Milan fashion week was a city of contrasts. There were debuts at Salvatore Ferragamo, Missoni, Bally and Etro, a seventy year anniversary at Moncler, and a sophomore landing at Bottega Veneta.
At Ferragamo, the ‘Salvatore’ was dropped in favour of a more contemporary, if familiar logotype, under incoming designer Maximillian Davis. Shown on the grandest of scales in a vast 17th century building’s courtyard, it felt more like a changing of the guard than welcoming visitors to a new house, where connection and emotion in cozy atmospheres are easier to establish. There was a solid focus on novel accessories – Ferragamo is a shoe brand after all – whereas the fashion direction might need a little finetuning. Sharp contrasts between tailoring and suiting versus tiny leather hotpants and cropped leather bikers is too great a leap. The multiple personas may become obvious once a new design vision has settled and the codes are cemented. As such, Ferragamo’s Instagram was wiped of its history, paving the way to a new future.
At Moncler, the traditional fashion show wouldn’t do for the momentous occasion of a 70th anniversary. Founded in 1952, the outerwear giant took over Milan’s Piazza del Duomo for an extraordinary performance, featuring a cast of 1952 models, singers, dancers and performers, wearing identical iterations of its Maya jacket, a design the company said “bridges its origins and future.” Dubbed the ‘Extraordinary Expedition,” similar events will be hosted in cities across the globe.
Bottega Veneta was undoubtedly the star of the week, with Matthieu Blazy’s collection keeping the momentum of desire as high as it has ever been. Opening with a similar look to his debut, shirting was worn unbuttoned over billowing trousers. Were they chinos? Jeans? Wool? Was it flannel? A cotton t-shirt? No, it was all leather. Leather of the supplest kind with extraordinary depth of colour, highlighting the craftsmanship and pared-down ethos that lies at the heart of the Bottega brand.
Not that this collection was devoid of frills, as there was plenty that required a second take: a dress with hand-sewn fringing woven into the fabric that ruffled to the model’s moving silhouette; the cut of a collar and lapel on a trench coat with an extra long belt that enveloped just so; the technical prowess of knitted jacquard dresses. This was luxury at its finest, without logos, without artifice, but with signifiers that those ‘in the know’ recognise and appreciate.
Guests sat on colourful chairs designed by Italian artist and architect Gaetano Pesce, who is based in New York. Blazy told Vogue the idea was to create the world in a small room. Yet there was nothing small about this collection, which refreshingly eschewed red carpet looks for real clothes.
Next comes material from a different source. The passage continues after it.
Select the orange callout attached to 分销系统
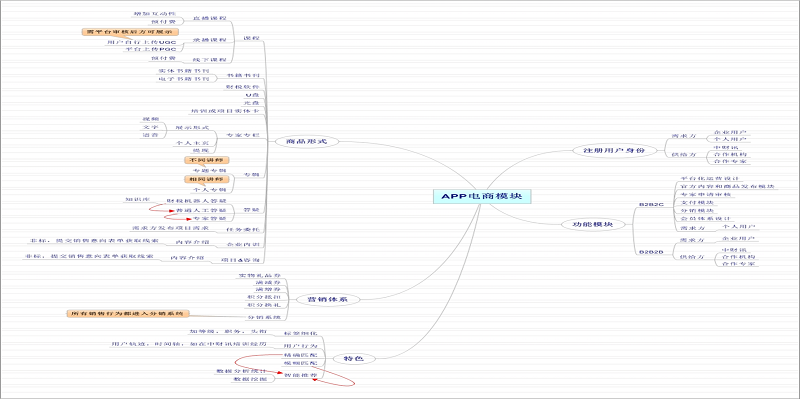800x399 pixels. (x=128, y=313)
By the sharpest of contrasts, Dolce & Gabbana, a House known more for its high octane approach to fashion than paring down, enlisted Kim Kardashian to co-curate its spring summer 2023 collection. It was challenging to see the authenticity through the veil of commerciality, which delivered the usual celebrity assets of Ms Kardashian in multiple head-to-toe looks, photographed and immediately distributed on social media. There was the glittering full-length gown at the show’s finale, the silver corset dress worn at the after party, the leopard print ensemble that trailed the floor behind her the following day. It was style over substance and a pairing up that lacked authenticity, but no doubt generated the eyeballs it intended to see.